Explore the CLI Master the commands for building, validating, and publishing.
Common Tasks
Add a New Page
Create the directory and content file:
mkdir -p packages/astro/.content/pages/about
Create _index.json:
{
"$type" : "page" ,
"id" : "about" ,
"layout" : "marketing" ,
"metadata" : {
"title" : "About Us" ,
"description" : "Learn about our company"
},
"regions" : {
"main" : [
{
"id" : "hero" ,
"component" : "home_hero" ,
"props" : {
"headline" : "About Us" ,
"description" : "We build great products." ,
"image" : {
"src" : "https://images.unsplash.com/photo-1522071820081-009f0129c71c?w=800" ,
"alt" : "Team photo"
},
"ctaLabel" : "Contact us" ,
"ctaHref" : "/contact"
}
}
]
}
}
The page is now available at /about
Modify a Component
Edit the Astro component in src/components/sections/
The dev server hot-reloads your changes
If you change the props interface, update the schema in src/cms/components.ts
Validate Content
This checks all content files against the component schemas.
Troubleshooting
”command not found: aci”
Add ~/.local/bin to your PATH:
export PATH = " $HOME /.local/bin: $PATH "

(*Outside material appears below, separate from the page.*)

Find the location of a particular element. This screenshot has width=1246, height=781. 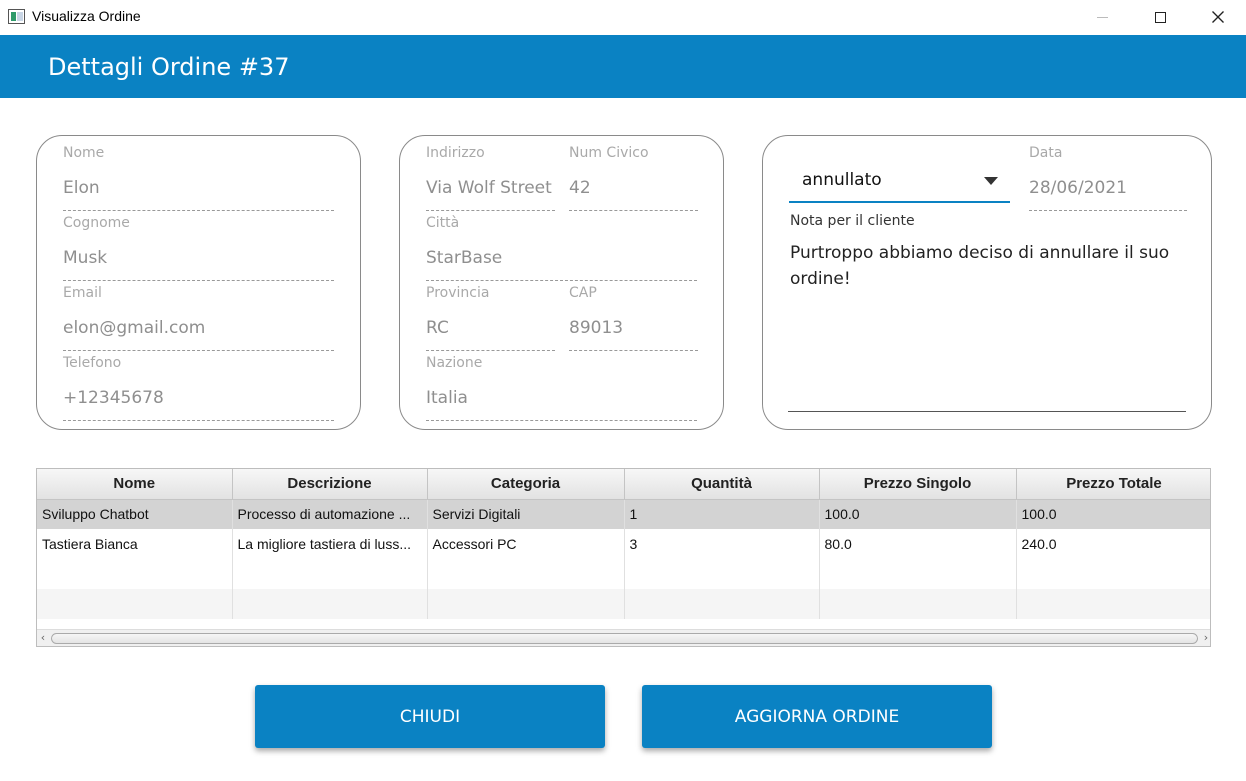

Add this to your ~/.zshrc or ~/.bashrc to make it permanent.
Dev server not starting
Make sure you’re in the right directory:
cd packages/astro
npm run dev
Content changes not showing
Make sure you saved the file
Check for JSON syntax errors
Run aci validate to see if there are schema violations
”Component not found”
The component name in your content JSON must match a registered component. Check src/cms/components.ts for the list of available components.
Architecture Overview
┌─────────────────────────────────────────────────────────────┐
│ Your Code │
│ ┌──────────────┐ ┌──────────────┐ ┌──────────────┐ │
│ │ Components │ │ Layouts │ │ Renderer │ │
│ │ (Astro) │ │ (Astro) │ │ (TS) │ │
│ └──────────────┘ └──────────────┘ └──────────────┘ │
│ │ │ │ │
│ └─────────────────┼─────────────────┘ │
│ │ │
│ .aci.yaml │
│ (contract) │
└───────────────────────────┼─────────────────────────────────┘
│
▼
┌─────────────────────────────────────────────────────────────┐
│ ACI CLI │
│ ┌────────┐ ┌──────────┐ ┌─────────┐ ┌─────────────┐ │
│ │validate│ │ preview │ │ publish │ │ rollback │ │
│ └────────┘ └──────────┘ └─────────┘ └─────────────┘ │
└─────────────────────────────────────────────────────────────┘
│
▼
┌─────────────────────────────────────────────────────────────┐
│ Content │
│ ┌──────────────────────────────────────────────────┐ │
│ │ .content/pages/home/_index.json │ │
│ │ .content/pages/product/widget/_index.json │ │
│ │ .content/config/site.json │ │
│ └──────────────────────────────────────────────────┘ │
└─────────────────────────────────────────────────────────────┘
Content is separate from code. The CLI validates content against component schemas, renders pages through your renderer, and manages releases.